Uno de los ejemplos paradigmáticos de la llamada disonancia cognitiva fue documentado en la década de 1950 por el psicólogo Leon Festinger, que se infiltró en un grupo de personas que creía a pie juntillas las profecías catastróficas de una ama de casa llamada Marian Keech.
La ama de casa aseguraba estar en contacto con un personaje mesiánico del espacio exterior que le transmitía información muy valiosa sobre extraterrestres y la futura destrucción de la Tierra por parte de una terrible inundación, al estilo Noe.
Lo que pasa cuando tu creencia no se cumple
La disonancia cognitiva favorece que mantengamos sin ningún rubor dos creencias contrapuestas o, incluso, una creencia y su refutación. Por ejemplo, si alguien cree en un dios, un espíritu o cualquier otro asunto sobrenatural, jamás se podrá demostrar que está equivocado porque el disonante cognitivo siempre podrá aducir una excusa: ahora no está aquí, él no quiere mostrarse, solo puedes verlo mediante la fe, etc.
Que es justamente el tipo de justificación que floreció entre los creyentes más incondicionales de Keech cuando, llegada la fecha del fin del mundo, éste no se produjo.
Festinger señaló que hay dos formas de anular o mitigar la sensación incómoda que produce la disonancia cognitiva o la defensa acérrima de una creencia que no ha podido ser demostrada como cierta.
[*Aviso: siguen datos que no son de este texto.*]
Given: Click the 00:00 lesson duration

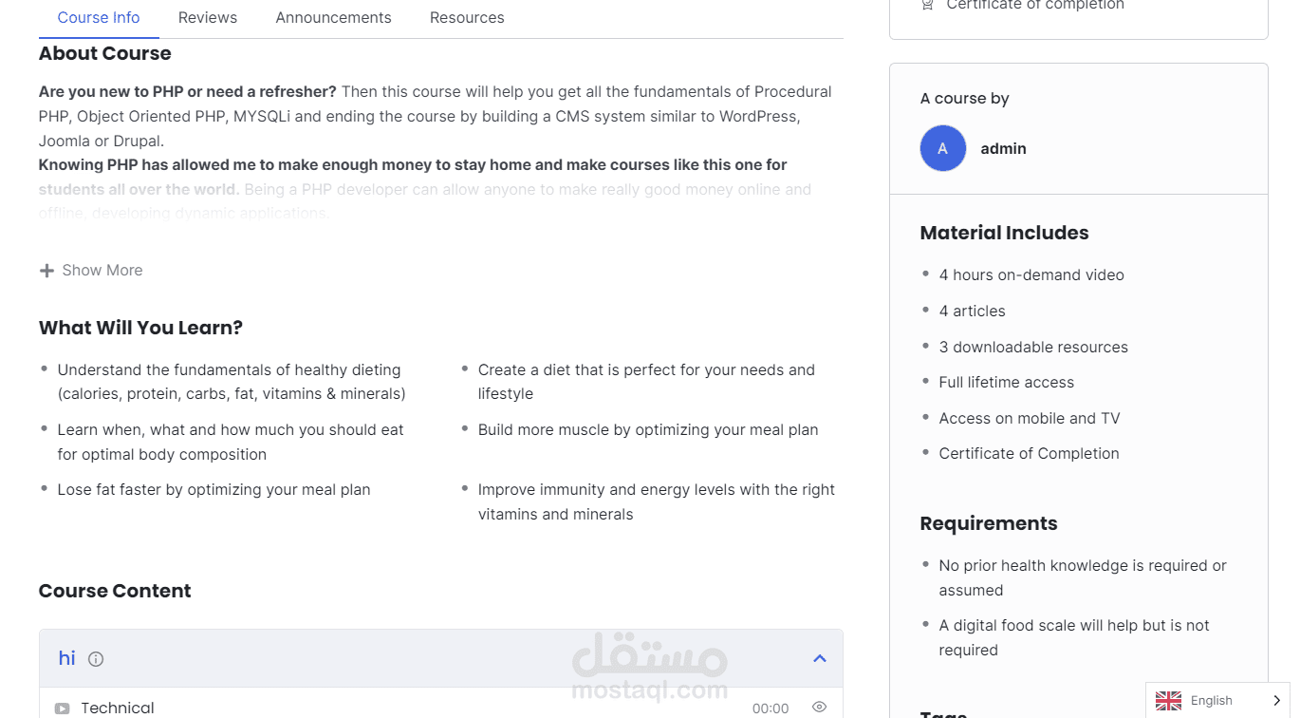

La primera y más directa es modificar la opinión y las acciones. La segunda, la más cómoda, pero también la más tortuosa, consiste en convencerse a uno mismo y convencer a los demás de que la creencia falsa o no demostrada no es tal en realidad, o de que la conducta perjudicial no es tan perjudicial (esta idea, por ejemplo, es frecuentemente usada por los fumadores).
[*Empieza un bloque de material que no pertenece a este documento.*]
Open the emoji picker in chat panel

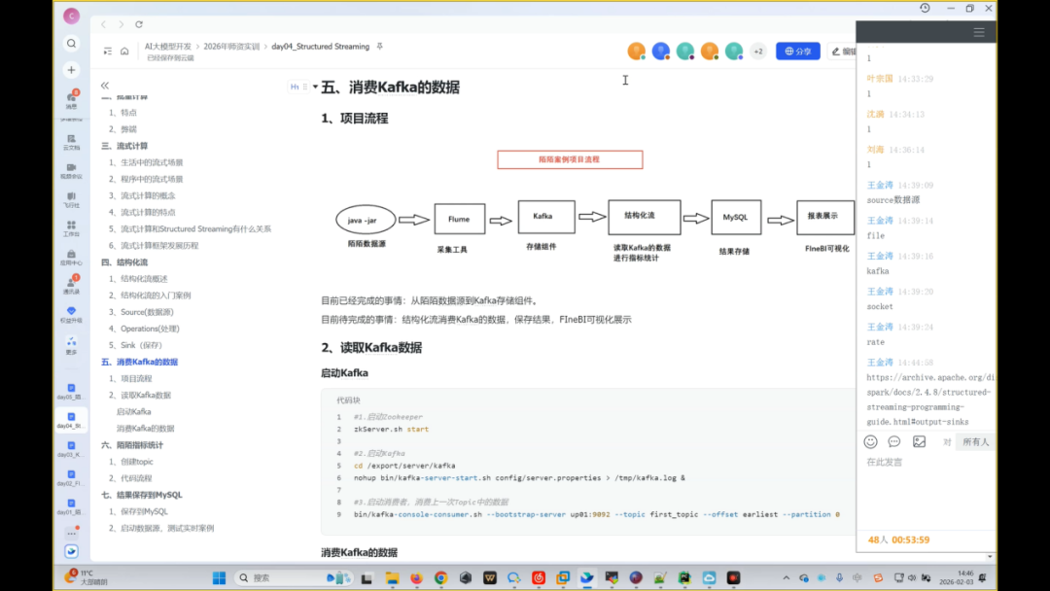point(871,441)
Por esa razón, cuanto más extraña o estrambótica es una creencia, o mayor número de personas dejan poco a poco de creer en ella, quienes aún la abrazan se mostrarán todavía más inflexibles y dogmáticos, y considerarán su dogmatismo como una prueba de virtud. Como abunda en ello Kathryn Schulz en su libro En defensa del error:
Si crees en platillos volantes o en el libre mercado o en cualquier otra cosa, eres proclive (si eres humano) a valerte de la certeza para evitar enfrentarte al hecho de que pudieras estar equivocado. Por eso, cuando notamos que perdemos terreno en una pelea, con frecuencia nos ponemos más inflexibles acerca de nuestras aseveraciones y no menos, no porque estemos tan seguros de tener razón, sino porque tememos no tenerla.
Este efecto incluso puede acentuarse si usamos la burla o la ridiculización de la postura del otro: si bien el escarnio público favorecerá que la creencia sostenida resulte más ridícula a ojos de muchos, sus defensores se enrocarán con mayor denuedo en defenderla. Al fin y al cabo ya no defienden la creencia en sí, sino su grado inteligencia.